AVAILABLE RECORDS.
+ + + + +
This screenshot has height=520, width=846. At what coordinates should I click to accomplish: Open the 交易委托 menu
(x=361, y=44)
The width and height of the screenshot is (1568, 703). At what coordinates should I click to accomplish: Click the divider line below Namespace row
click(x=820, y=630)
+ + + + +
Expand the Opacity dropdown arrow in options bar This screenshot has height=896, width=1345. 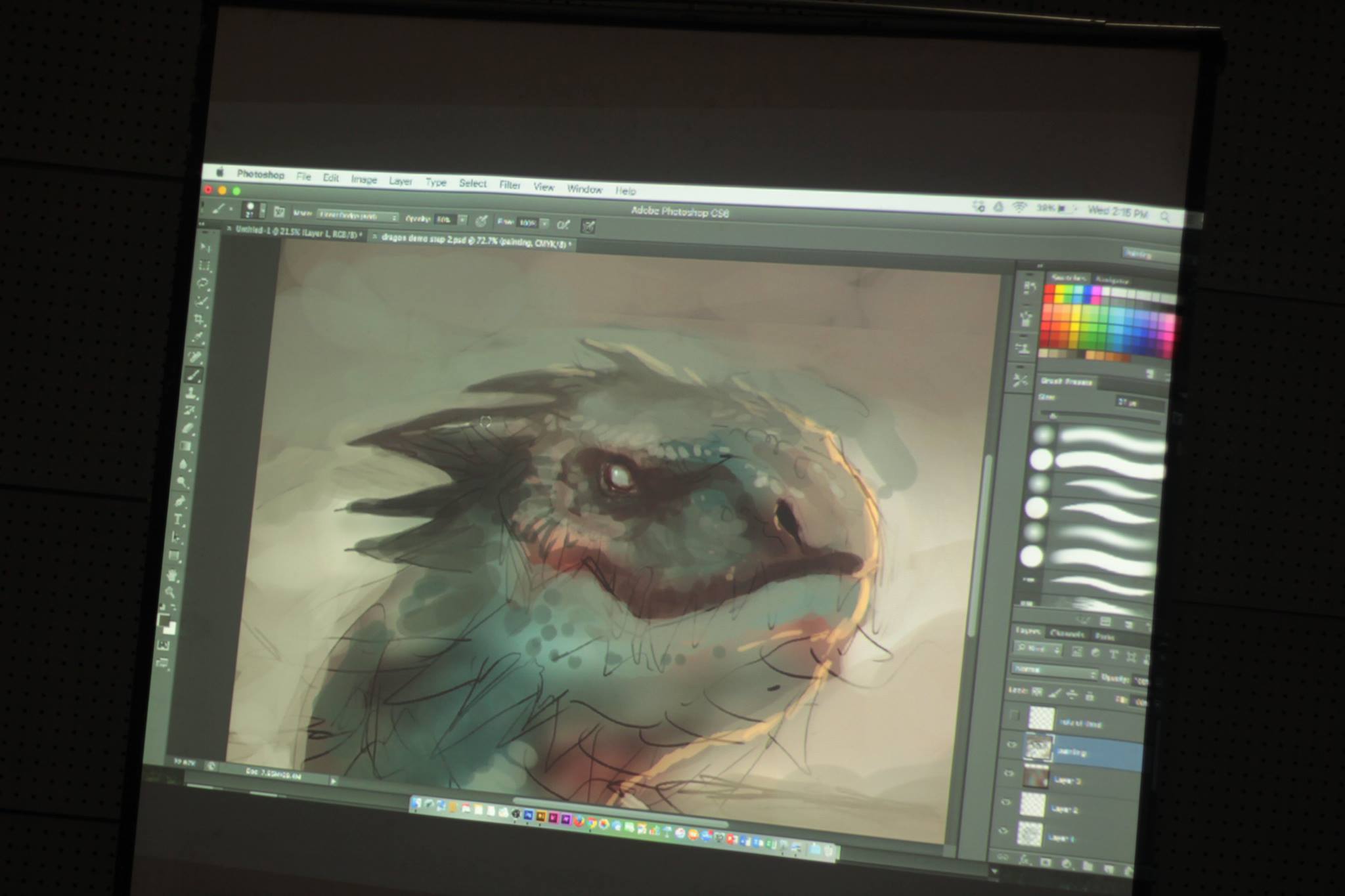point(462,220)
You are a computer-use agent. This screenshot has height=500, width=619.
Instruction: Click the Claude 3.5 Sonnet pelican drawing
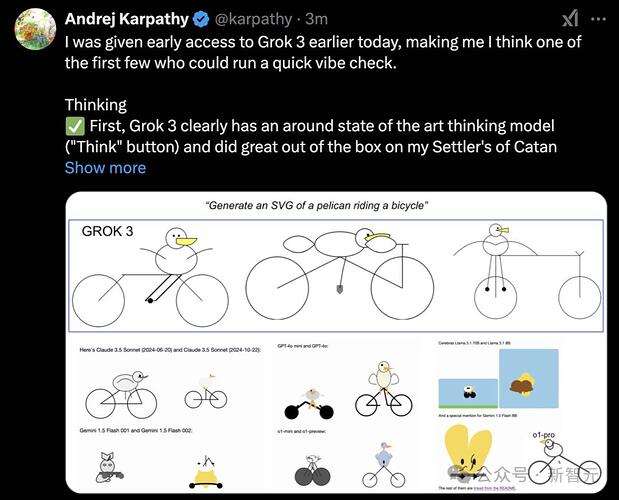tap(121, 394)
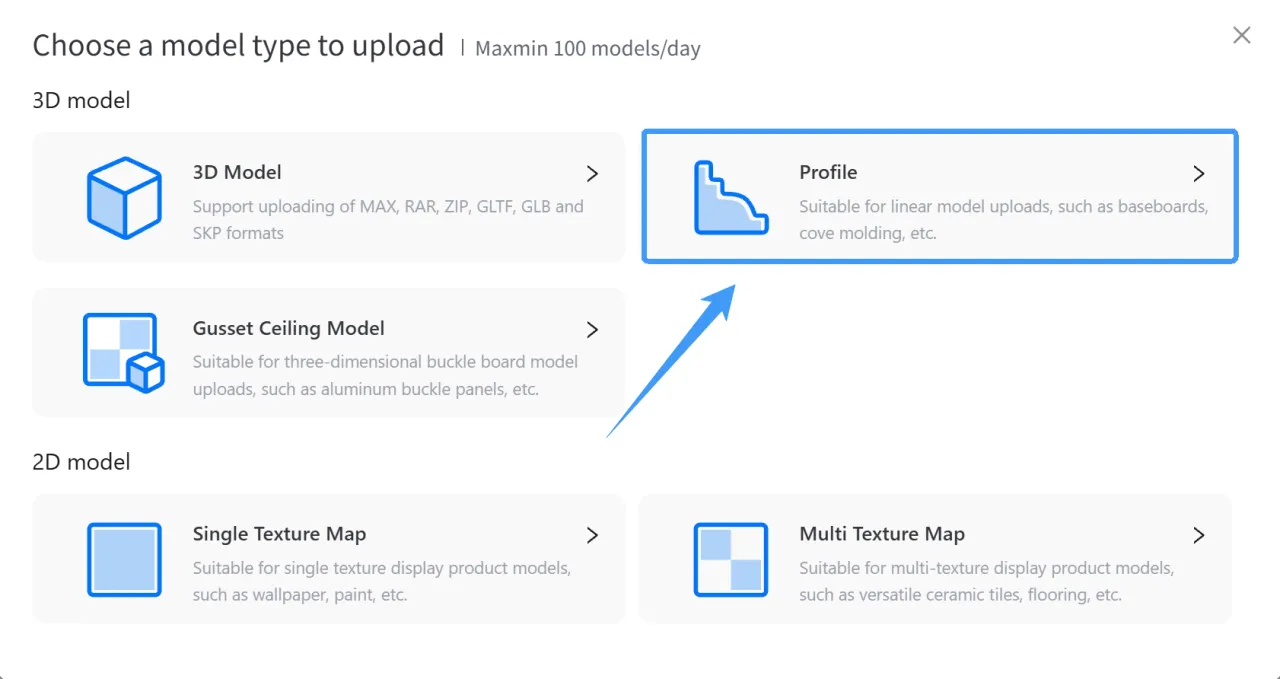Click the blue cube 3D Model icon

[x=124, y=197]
+ + + + +
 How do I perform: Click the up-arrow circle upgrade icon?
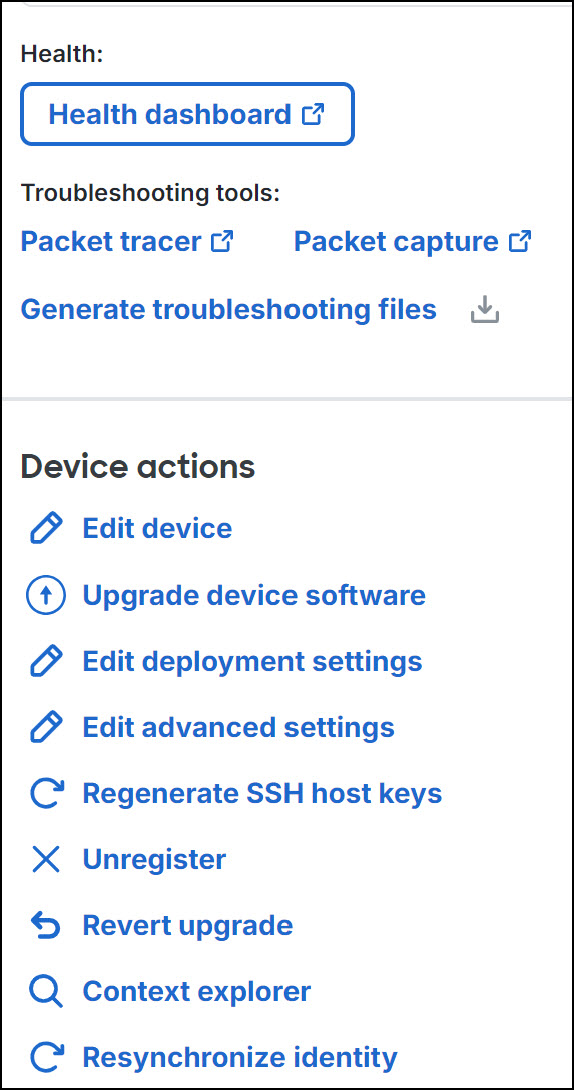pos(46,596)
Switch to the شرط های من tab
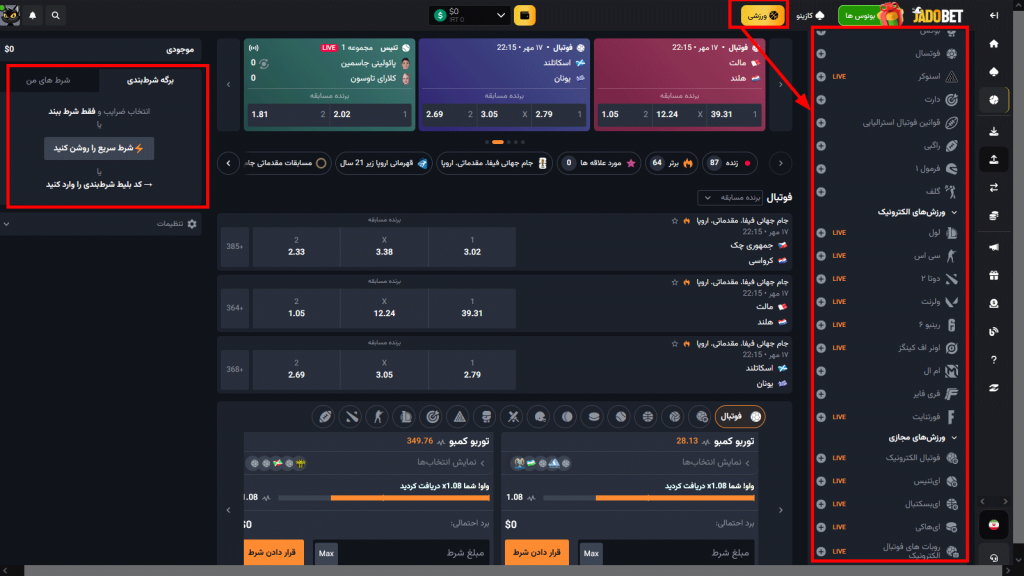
+ + + + +
With the pictures removed from your copy, retype the lines above from the one that contains "How do I perform: Click" through the one that contains "Switch to the شرط های من tab", exactly.

 How do I perform: Click the up-arrow circle upgrade icon?
pos(46,596)
Switch to the شرط های من tab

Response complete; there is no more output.